:: Data in this exercise

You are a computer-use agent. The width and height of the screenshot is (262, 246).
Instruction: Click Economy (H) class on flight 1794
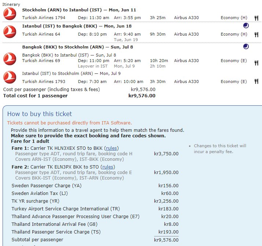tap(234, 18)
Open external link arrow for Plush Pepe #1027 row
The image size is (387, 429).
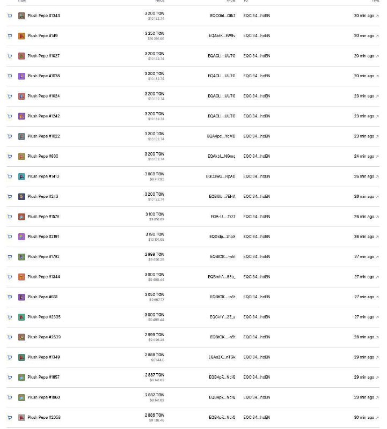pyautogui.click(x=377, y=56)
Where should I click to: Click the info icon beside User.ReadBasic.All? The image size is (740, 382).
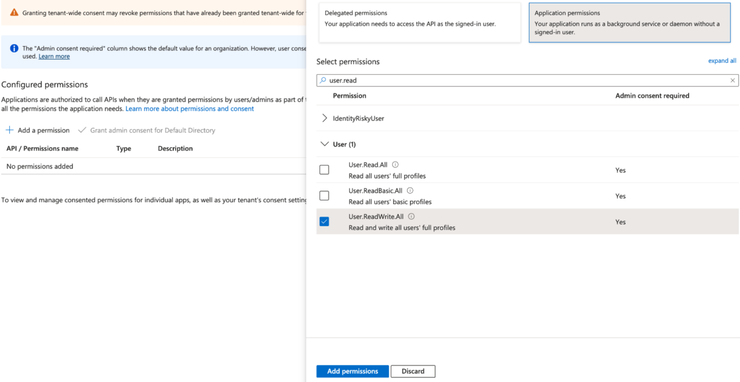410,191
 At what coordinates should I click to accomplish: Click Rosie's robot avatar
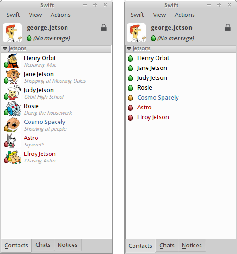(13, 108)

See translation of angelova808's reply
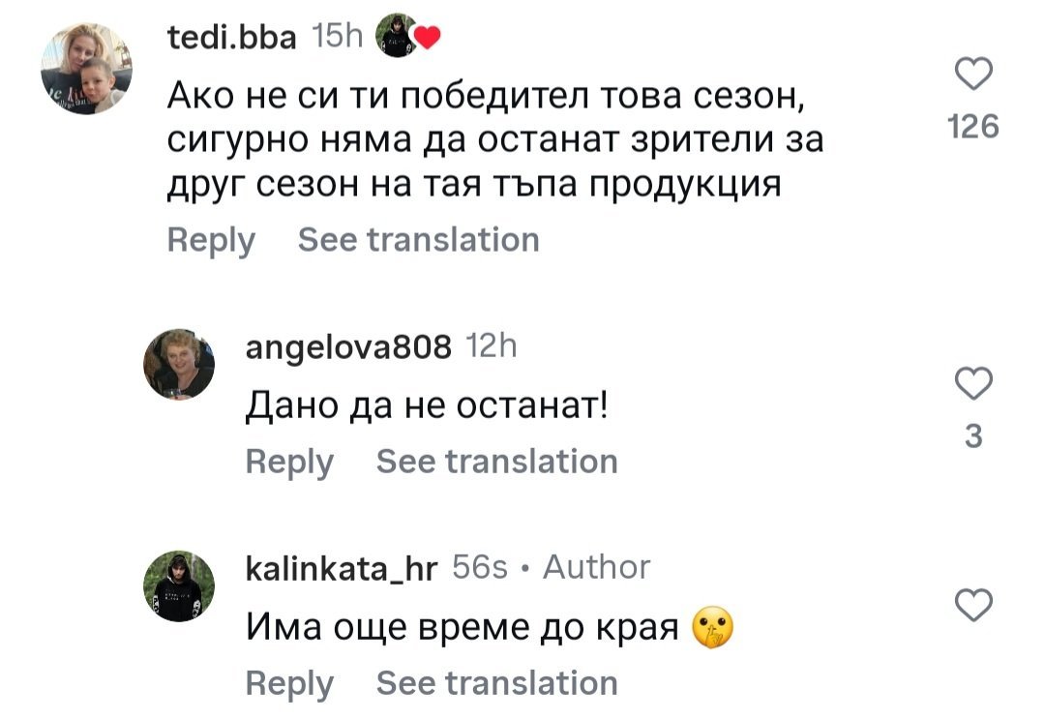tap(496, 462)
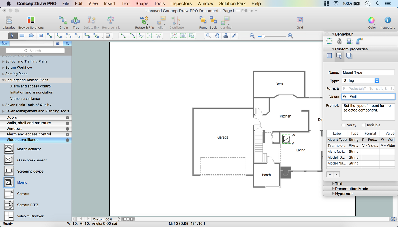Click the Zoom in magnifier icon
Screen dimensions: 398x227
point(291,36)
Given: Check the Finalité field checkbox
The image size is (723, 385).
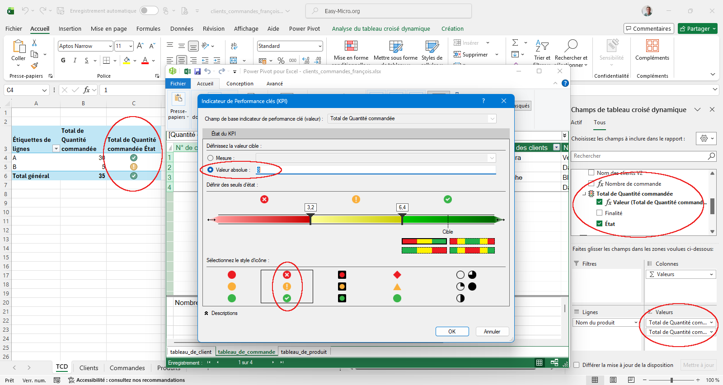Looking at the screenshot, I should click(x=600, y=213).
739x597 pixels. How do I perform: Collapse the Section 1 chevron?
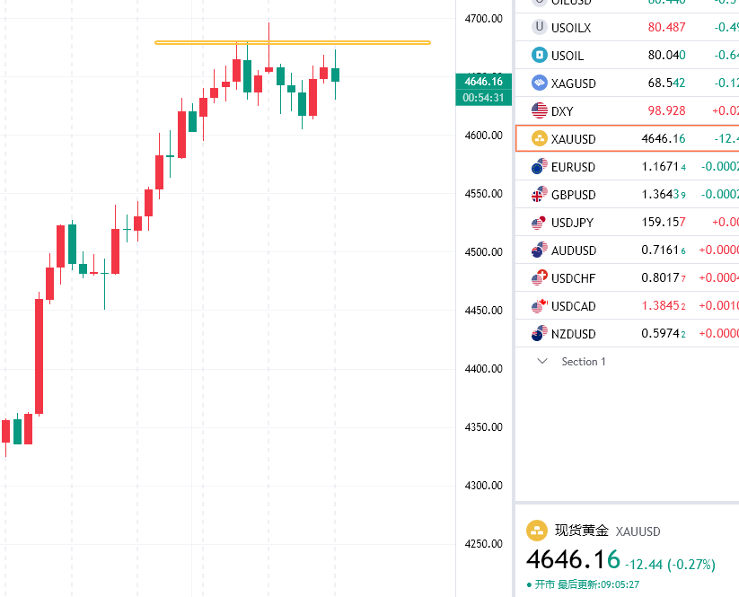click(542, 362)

::::

Exercise prompt:
Although the records contain pictures, the copy should consist of their text alone, reproduced exactly.

Exercise output:
You are a computer-use agent. The width and height of the screenshot is (262, 246).
Instruction: Click Economy (H) class on flight 1794
tap(234, 18)
Open external link arrow for Plush Pepe #1027 row
The image size is (387, 429).
pyautogui.click(x=377, y=56)
Where should I click to: Click the info icon beside User.ReadBasic.All? The image size is (740, 382).
410,191
 At what coordinates should I click to accomplish: Click Rosie's robot avatar
(13, 108)

See translation of angelova808's reply
tap(496, 462)
Click the Zoom in magnifier icon
Screen dimensions: 398x227
point(291,36)
Given: Check the Finalité field checkbox
The image size is (723, 385).
Looking at the screenshot, I should click(x=600, y=213).
739x597 pixels. How do I perform: Collapse the Section 1 chevron?
click(542, 362)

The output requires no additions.